[Target position records]
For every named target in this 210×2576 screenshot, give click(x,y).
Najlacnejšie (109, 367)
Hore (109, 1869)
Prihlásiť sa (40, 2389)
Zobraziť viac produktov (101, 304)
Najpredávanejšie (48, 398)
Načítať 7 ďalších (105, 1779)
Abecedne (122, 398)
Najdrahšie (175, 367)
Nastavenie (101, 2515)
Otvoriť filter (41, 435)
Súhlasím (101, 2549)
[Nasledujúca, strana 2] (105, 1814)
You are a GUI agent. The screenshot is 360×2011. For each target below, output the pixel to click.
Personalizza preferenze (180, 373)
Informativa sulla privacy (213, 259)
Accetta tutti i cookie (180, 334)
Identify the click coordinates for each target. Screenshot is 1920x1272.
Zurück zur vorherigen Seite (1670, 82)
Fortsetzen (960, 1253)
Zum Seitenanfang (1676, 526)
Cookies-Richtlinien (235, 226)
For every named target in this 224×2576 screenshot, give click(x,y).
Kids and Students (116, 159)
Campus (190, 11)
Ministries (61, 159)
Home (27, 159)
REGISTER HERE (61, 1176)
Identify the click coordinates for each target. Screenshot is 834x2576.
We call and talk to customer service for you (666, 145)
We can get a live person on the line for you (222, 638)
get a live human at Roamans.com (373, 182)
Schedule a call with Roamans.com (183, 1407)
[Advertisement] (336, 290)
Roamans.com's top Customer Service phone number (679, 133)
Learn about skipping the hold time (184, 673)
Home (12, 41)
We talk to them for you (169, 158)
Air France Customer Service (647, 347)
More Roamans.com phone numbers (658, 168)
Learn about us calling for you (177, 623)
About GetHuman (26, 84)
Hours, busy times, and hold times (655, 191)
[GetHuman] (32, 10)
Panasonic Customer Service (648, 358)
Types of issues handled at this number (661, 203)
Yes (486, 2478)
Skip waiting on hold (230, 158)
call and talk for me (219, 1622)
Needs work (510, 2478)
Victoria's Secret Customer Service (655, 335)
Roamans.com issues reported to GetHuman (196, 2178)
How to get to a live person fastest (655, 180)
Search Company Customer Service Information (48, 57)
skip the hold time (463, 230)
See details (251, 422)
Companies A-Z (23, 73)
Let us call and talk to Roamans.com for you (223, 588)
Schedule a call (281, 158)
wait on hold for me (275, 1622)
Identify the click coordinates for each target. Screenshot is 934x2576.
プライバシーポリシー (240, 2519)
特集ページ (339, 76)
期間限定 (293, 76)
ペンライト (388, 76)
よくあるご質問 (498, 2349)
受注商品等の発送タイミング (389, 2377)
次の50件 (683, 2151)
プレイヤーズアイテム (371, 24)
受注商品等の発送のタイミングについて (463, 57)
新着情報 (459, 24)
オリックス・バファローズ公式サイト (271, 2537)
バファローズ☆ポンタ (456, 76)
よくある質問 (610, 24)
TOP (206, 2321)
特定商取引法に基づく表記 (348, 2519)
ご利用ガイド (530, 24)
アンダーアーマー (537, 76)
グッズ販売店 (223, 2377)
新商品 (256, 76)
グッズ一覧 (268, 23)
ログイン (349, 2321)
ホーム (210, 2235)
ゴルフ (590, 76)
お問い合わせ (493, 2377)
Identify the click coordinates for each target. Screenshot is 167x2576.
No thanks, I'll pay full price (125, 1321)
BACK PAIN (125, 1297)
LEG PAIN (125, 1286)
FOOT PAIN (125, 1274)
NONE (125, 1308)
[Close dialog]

→ Set exercise
Find each line in the entries above that contains the word "Learn" and copy those lines.

→ Response to this exercise
Learn about skipping the hold time (184, 673)
Learn about us calling for you (177, 623)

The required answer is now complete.